While Australia is an important solar market for China, it is tiny in comparison to Europe and the United States, and regularly pays less for supplies – leaving us in a particularly vulnerable position in the global race to secure solar stock.

“Europe has bigger demand than Australia, and also their prices are always higher than Australia, so with this supply shortage, they’re willing to pay more. So most of the resources will be shifting to Europe in that case, which makes it even harder for Australia,” Cheng said.

“I think we’ll have a [supply] gap, for sure,” he concluded. 
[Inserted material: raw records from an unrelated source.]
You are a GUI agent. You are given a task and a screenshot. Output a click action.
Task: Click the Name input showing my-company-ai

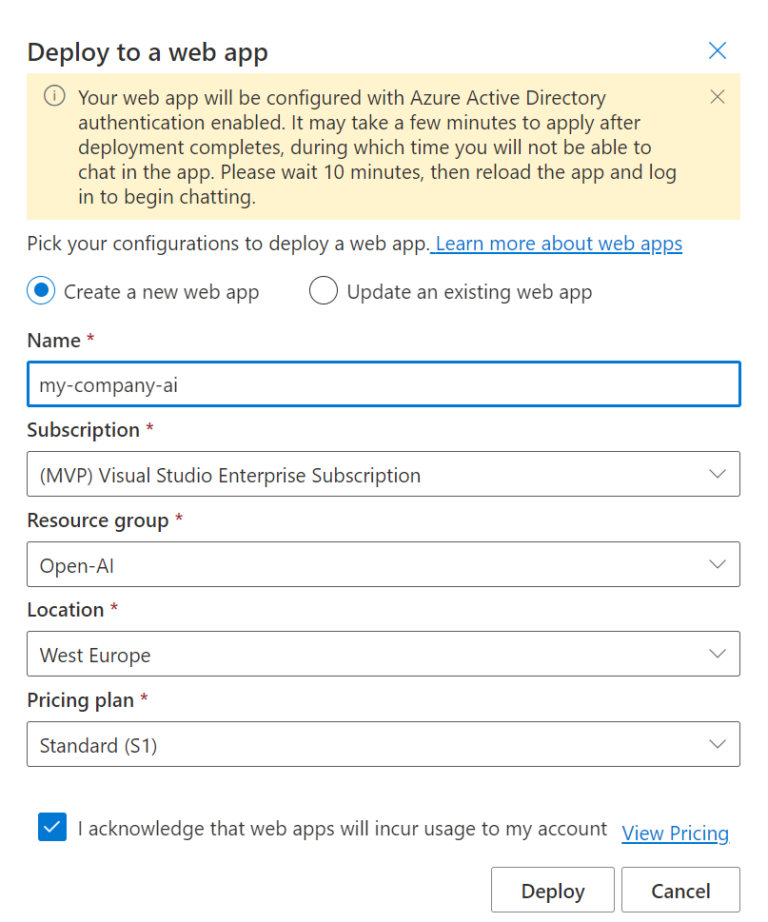(383, 384)
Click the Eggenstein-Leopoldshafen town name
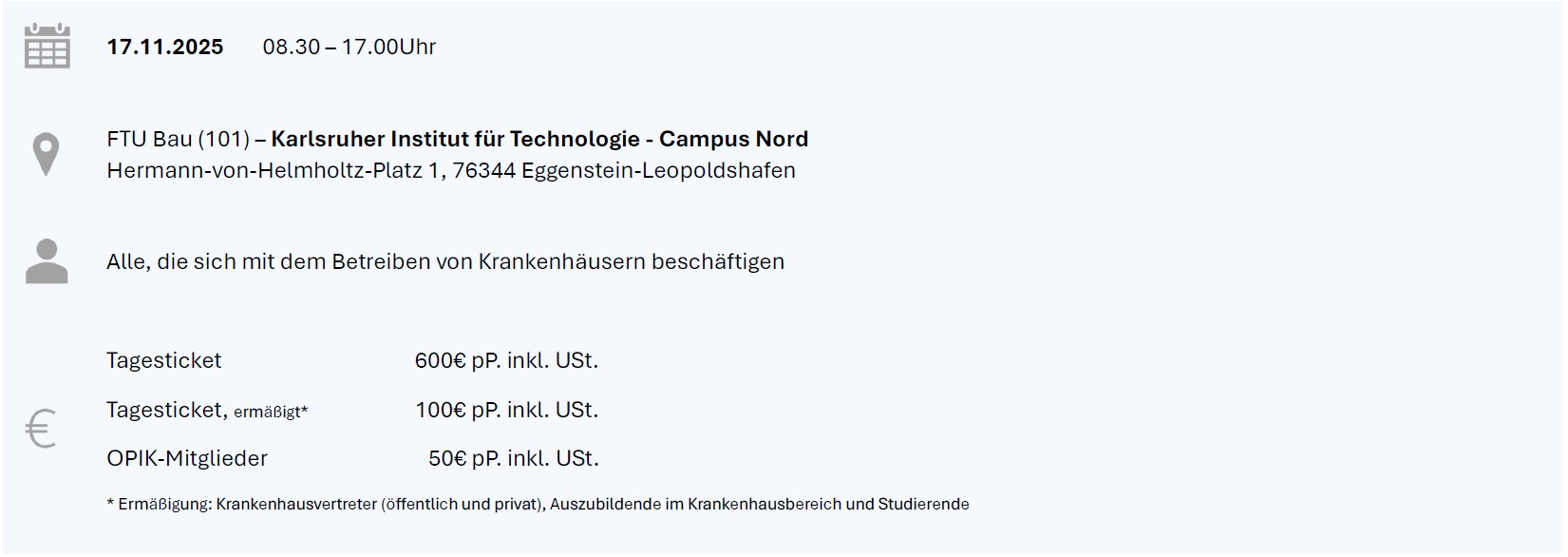Screen dimensions: 1568x557 click(658, 171)
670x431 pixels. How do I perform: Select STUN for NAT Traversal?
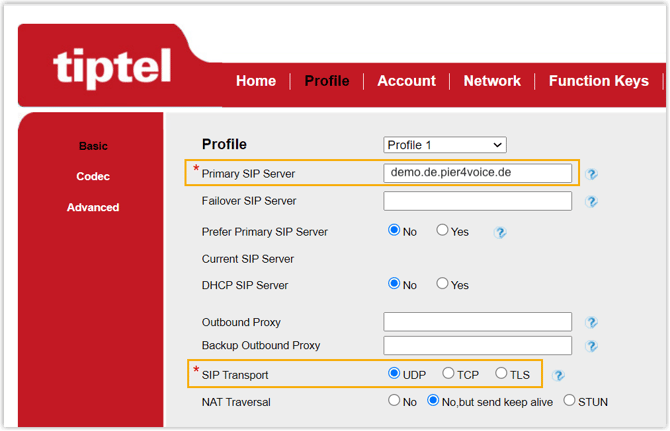coord(569,401)
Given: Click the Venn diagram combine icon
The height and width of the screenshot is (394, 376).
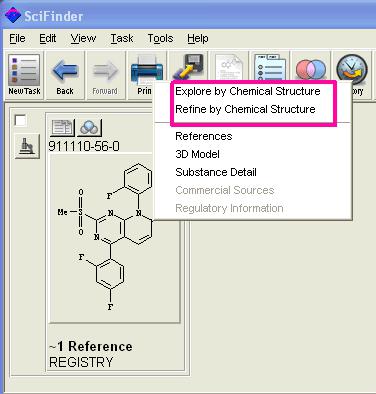Looking at the screenshot, I should tap(311, 67).
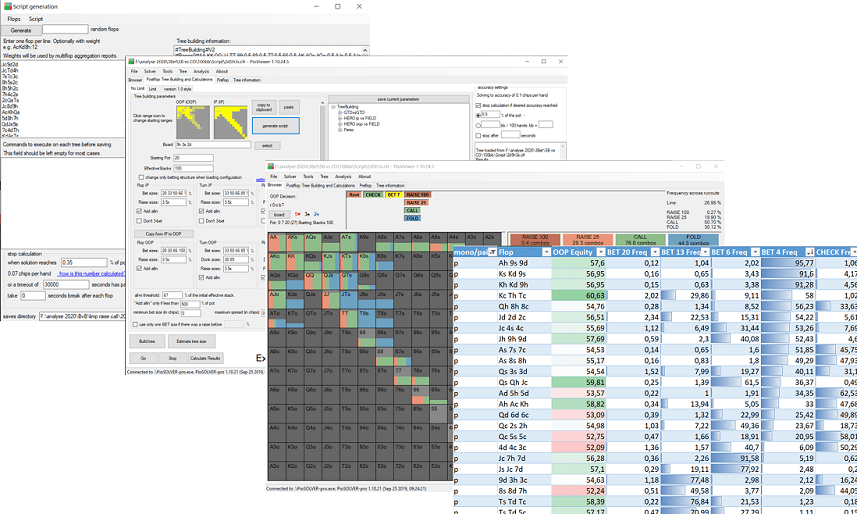This screenshot has width=857, height=514.
Task: Open Script menu in Script generation window
Action: [35, 18]
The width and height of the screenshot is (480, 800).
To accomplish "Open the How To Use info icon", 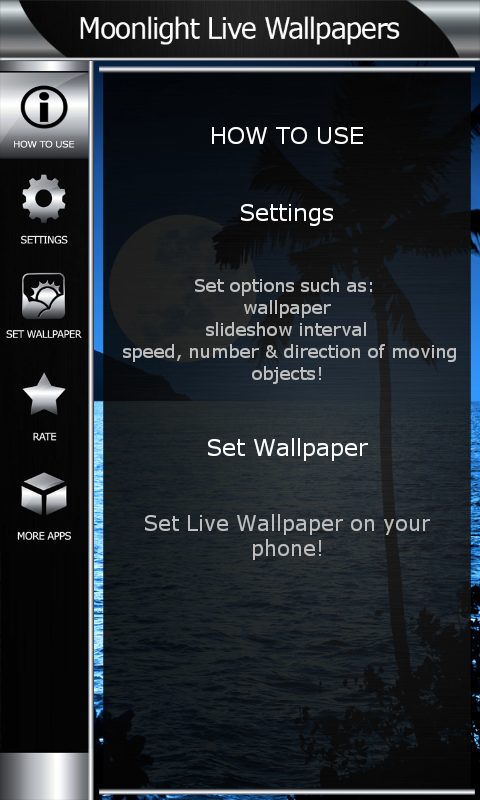I will pos(44,107).
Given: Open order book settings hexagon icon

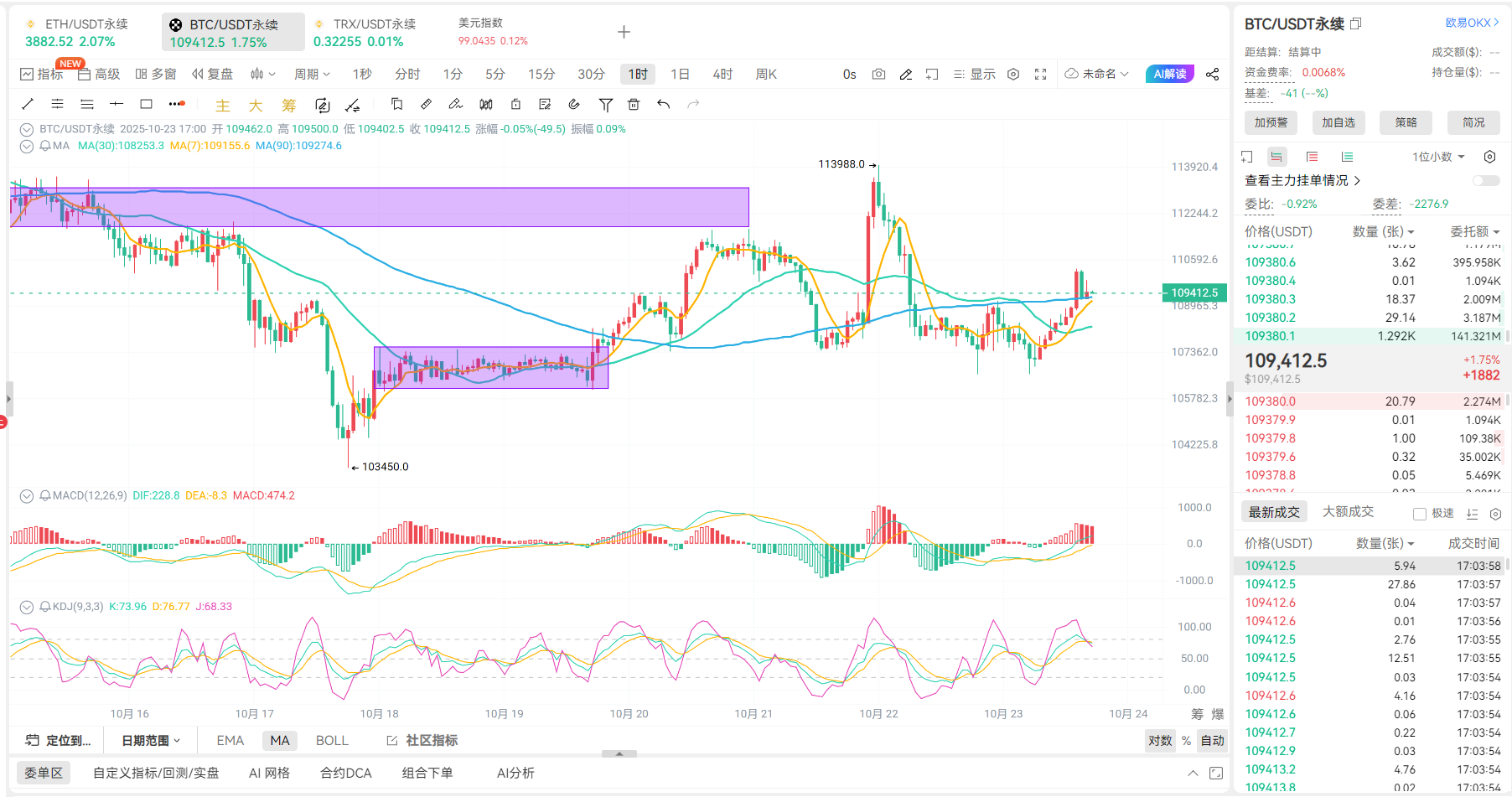Looking at the screenshot, I should point(1489,157).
To secure stock for One Stop Warehouse, Cheng said the company has been offering manufacturers more money than was initially contracted.

Despite already increasing its pricing as of October 1, the company has seen many of its expected shipments either delayed or cancelled in the last month.

What’s in stock

Cheng estimates roughly 80% to 90% of One Stop Warehouse’s stock comes from China. While the company is, and has been, trying to diversify its stockists since the pandemic hit, Cheng said it’s faced difficulties as there aren’t many fully vertically integrated solar brands outside China.

SolarQuotes has been following module pricing in Australia closely, noting that as of August this year, pricing had not been significantly impacted. Cheng said the reason for that is largely because while Australia experienced a strong first quarter this year, repeated lockdowns interrupted our second quarter, leaving the country with an oversupply. As the most populace two states, New South Wales and Victoria, emerge from lockdown and lift border restrictions, Australia’s industry is again expected to pick up.

The fourth quarter of the year is usually the Australian solar market’s largest, and for that typically busy period Cheng anticipated supply gaps. He said it is already too late to secure more stock for the quarter. “Q4, only thing we can do is try to secure more stock in Australia, local stock from our suppliers, and also find stock in China. We just need to give them a little bit extra for the shipment costs. That’s what we’re doing for Q4 this year,” Cheng said.

Cheng said there isn’t much solar stock left in the country, and it’s unlikely that what remains will be sold for its original pricing, with many preferring to hold onto what they have.

“All those [Australian] retailers, they knew the price was going up – that’s why they were trying to secure cheaper stock earlier. That’s why there was panic buying on the market. And we can’t blame them,” Cheng said, noting that most companies quote jobs weeks or months ahead of delivery, putting them at risk of working at a loss.

Major EPCs (engineering, procurement and construction companies), Cheng said, have also been approaching One Stop looking for stock – which usually supplies only residential and small commercial companies – a sign of how widespread the shortages already are.

Absorbing the shock

Cheng believes this upcoming turbulence might convince solar companies to pad pricing more in future. “In the past, it was a race to the bottom [in Australia] and everyone was trying to have lower prices than the competition and that’s really not healthy,” he said.

He’s hopeful the market will be able to absorb the shock, and is adamant end users won’t be hugely impacted. “For Australia, we have high electricity prices and the STC subsidies, we can actually absorb it… It’s not a big increase compared to the savings [of having solar].”